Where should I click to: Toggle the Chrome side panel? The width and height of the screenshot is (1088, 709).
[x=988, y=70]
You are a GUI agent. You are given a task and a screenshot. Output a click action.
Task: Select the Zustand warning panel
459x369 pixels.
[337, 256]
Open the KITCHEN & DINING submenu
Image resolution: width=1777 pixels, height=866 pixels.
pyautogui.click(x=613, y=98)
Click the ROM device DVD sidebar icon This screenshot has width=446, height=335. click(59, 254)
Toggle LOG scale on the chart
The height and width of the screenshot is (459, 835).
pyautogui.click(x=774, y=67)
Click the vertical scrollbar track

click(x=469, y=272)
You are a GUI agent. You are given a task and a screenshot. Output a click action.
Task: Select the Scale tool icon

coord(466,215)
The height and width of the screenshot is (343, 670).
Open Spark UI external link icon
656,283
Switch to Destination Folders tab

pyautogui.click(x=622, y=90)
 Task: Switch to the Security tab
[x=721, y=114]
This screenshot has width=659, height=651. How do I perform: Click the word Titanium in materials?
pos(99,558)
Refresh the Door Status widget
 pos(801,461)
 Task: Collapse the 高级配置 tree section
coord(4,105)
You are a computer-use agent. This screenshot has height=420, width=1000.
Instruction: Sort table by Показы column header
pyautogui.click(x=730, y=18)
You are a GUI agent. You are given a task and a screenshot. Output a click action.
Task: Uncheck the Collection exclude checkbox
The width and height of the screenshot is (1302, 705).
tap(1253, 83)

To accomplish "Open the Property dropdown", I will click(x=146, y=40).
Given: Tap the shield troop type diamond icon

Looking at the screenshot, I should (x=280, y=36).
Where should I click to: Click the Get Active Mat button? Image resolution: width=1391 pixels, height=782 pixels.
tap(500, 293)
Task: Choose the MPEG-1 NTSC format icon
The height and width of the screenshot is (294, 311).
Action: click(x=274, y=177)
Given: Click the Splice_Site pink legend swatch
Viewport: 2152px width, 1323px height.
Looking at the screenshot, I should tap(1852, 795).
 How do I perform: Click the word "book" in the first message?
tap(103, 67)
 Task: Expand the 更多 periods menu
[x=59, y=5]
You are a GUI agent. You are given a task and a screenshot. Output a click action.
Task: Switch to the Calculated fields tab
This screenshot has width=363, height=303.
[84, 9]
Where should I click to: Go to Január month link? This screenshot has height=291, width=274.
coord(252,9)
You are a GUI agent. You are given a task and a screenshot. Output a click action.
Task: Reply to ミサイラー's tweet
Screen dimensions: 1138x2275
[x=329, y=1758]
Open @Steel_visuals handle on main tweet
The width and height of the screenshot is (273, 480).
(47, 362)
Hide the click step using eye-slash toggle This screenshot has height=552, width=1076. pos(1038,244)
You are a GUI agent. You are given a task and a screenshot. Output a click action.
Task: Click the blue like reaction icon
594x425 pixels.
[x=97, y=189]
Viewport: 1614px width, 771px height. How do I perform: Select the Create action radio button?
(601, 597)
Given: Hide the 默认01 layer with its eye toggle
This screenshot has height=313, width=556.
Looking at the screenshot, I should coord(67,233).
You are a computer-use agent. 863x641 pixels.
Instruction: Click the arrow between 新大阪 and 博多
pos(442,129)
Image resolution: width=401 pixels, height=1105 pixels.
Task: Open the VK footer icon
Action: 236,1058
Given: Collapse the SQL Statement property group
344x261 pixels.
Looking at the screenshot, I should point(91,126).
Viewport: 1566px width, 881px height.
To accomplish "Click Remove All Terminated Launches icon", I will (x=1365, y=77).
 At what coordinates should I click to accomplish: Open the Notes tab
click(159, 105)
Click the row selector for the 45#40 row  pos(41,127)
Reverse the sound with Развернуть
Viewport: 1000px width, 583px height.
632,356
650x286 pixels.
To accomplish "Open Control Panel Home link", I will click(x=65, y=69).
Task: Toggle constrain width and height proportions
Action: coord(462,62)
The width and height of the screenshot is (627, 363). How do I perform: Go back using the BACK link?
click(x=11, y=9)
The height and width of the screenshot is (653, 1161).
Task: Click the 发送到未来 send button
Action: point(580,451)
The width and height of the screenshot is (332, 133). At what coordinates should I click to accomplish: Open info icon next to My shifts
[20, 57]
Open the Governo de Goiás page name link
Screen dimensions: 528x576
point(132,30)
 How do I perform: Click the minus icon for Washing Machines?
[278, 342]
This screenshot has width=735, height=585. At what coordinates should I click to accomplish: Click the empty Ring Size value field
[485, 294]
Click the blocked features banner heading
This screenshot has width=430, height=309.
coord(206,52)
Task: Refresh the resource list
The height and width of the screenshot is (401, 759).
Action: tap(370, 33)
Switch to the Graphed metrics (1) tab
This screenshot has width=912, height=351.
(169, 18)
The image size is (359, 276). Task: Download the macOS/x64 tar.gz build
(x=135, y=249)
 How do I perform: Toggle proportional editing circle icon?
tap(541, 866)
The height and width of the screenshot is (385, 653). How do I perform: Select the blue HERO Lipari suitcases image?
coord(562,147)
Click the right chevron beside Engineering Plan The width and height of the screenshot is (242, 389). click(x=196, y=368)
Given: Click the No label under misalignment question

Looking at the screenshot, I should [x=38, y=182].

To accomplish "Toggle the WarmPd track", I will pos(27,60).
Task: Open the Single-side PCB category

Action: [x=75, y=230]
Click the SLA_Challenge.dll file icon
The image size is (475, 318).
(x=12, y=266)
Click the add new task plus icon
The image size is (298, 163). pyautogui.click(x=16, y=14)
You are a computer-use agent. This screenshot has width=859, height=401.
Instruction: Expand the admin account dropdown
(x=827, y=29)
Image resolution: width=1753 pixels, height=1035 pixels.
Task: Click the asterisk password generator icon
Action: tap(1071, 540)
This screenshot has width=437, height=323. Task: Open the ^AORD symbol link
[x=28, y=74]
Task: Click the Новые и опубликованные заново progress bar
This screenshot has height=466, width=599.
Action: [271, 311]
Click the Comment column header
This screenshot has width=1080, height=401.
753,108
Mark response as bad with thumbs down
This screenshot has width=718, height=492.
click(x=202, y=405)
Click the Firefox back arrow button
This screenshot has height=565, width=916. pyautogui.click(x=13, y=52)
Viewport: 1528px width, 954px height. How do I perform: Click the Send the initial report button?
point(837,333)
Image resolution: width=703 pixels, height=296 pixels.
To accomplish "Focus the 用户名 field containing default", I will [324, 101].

^^^^

- **Stated exercise**: Pick out every line in the rows above that contains the word "header", and copy each of those lines in full.

- **Worked answer**:
Instruction: Sort table by Показы column header
Click the Comment column header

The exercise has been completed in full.